“Why is this night different from all other nights?” Passover Haggadah.
You won’t see this in any other nation. Paradoxically, during the Passover holiday, which celebrates the exodus of Jews from Egypt and entrance into the land of Israel, there are a record-breaking 1.5 million Israelis doing just the opposite—exiting Israel and flying abroad—a number 11% higher than one year earlier in 2018.
Why are so many Israelis choosing to leave their country for the holiday season?
Many say that Israelis themselves have made it cheaper to holiday abroad than to stay in Israel. But why would we do that? Why would we let such a situation materialize where we make it more expensive to go on vacation in Israel than to scatter elsewhere for the holidays?
Don’t get me wrong, it’s perfectly fine to take a vacation. But when nearly a fifth of a country’s population leaves during a holiday that marks the entrance of its people into its land, it’s bound to raise eyebrows.

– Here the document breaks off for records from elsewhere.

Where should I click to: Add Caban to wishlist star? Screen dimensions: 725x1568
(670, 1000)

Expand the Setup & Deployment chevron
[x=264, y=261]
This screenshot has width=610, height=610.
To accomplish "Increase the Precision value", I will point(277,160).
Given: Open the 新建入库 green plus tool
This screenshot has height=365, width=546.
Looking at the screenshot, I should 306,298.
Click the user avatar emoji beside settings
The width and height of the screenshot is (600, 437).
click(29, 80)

Cheaper overseas holiday costs aside, what can be clearly stated about today’s Israel is that it is very different to the nation that once exited Egypt to enter the land of Israel. It is not a nation bonded by a common will to unite above its divisions in order to realize its spiritual potential. On the contrary, today’s Israel looks more like a loose collection of individuals each out for earthly satisfaction.

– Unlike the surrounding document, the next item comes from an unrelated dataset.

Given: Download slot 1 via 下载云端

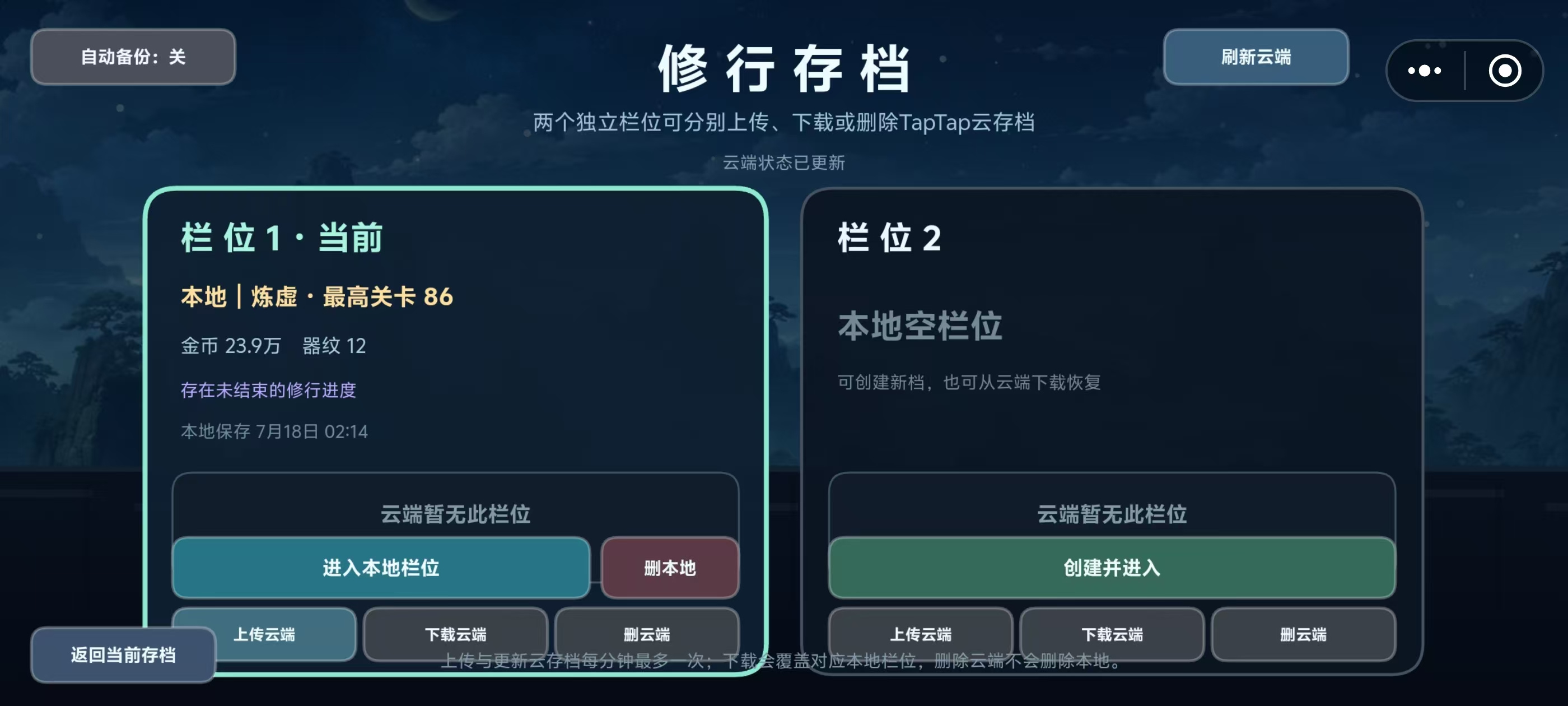Looking at the screenshot, I should tap(455, 634).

This also explains Israel’s significant “brain drain” problem, where hordes of Israeli scientists, academics and intellectuals choose to leave Israel and live abroad: When material gain is the guiding star of our lives, then offer us more money, honor or power somewhere else and we’re on the next plane out of here. Without any inclination to unite, and with our sights set no higher than on individual gratification, there is nothing ultimately tying us to our homeland.

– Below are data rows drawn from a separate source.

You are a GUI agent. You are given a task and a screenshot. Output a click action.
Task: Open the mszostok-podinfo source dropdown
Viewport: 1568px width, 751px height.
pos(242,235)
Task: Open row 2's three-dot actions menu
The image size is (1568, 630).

What is the big deal then? Is there any reason why Jews should stay in Israel?
Call it destiny. Here in the land of Israel, we are meant to reveal what our ancestors once revealed: the light of unity. We are fated for our role, which is to unite (“love your neighbor as yourself”) and to spread that unity to the world (to be “a light unto nations”). Fulfilling our ultimate spiritual potential is the single reason for us to remain in the land of Israel. Embedded in our genetic makeup, stemming from our ancestral heritage, is a tiny desire for uniting above all the surface materialistic desires. This is the point we must awaken in each other while we are here.
Moreover, when we discover the immense joy and happiness available in the attainment of the light of unity, our need to look for greener pastures will disappear. Kabbalists describe the intensity of such spiritual pleasure to be like the size of the universe compared to the size of a grain of sand found in material pleasures. After feeling such perfection in unification, the desire for other fulfillments will wane and we will also feel less of a need to travel in pursuit of pleasure.
After the 1.5 million Israelis return from their overseas holidays this Passover season, I’d recommend that they each ask themselves “What did we gain from this holiday?” And to the expected answer, “We had a great time!” probe deeper with the question from the Passover Haggadah itself, “Why is this night different from all other nights?” In other words, did anything really change in our lives? Also, what’s next? Are we just going to continue to bounce from one pleasure from the next, one fun holiday after another until we die? Or, can we start advancing toward a much more qualitative pleasure, one that doesn’t fade but which constantly grows—the eternal, spiritual pleasure discovered by the people of Israel when we entered the land of Israel long ago?
We have everything we need right here at home. We have each other. We just need to learn how to correctly connect, and we’ll discover the ability to travel far beyond anywhere in our entire world—to an eternal world of harmony and perfection.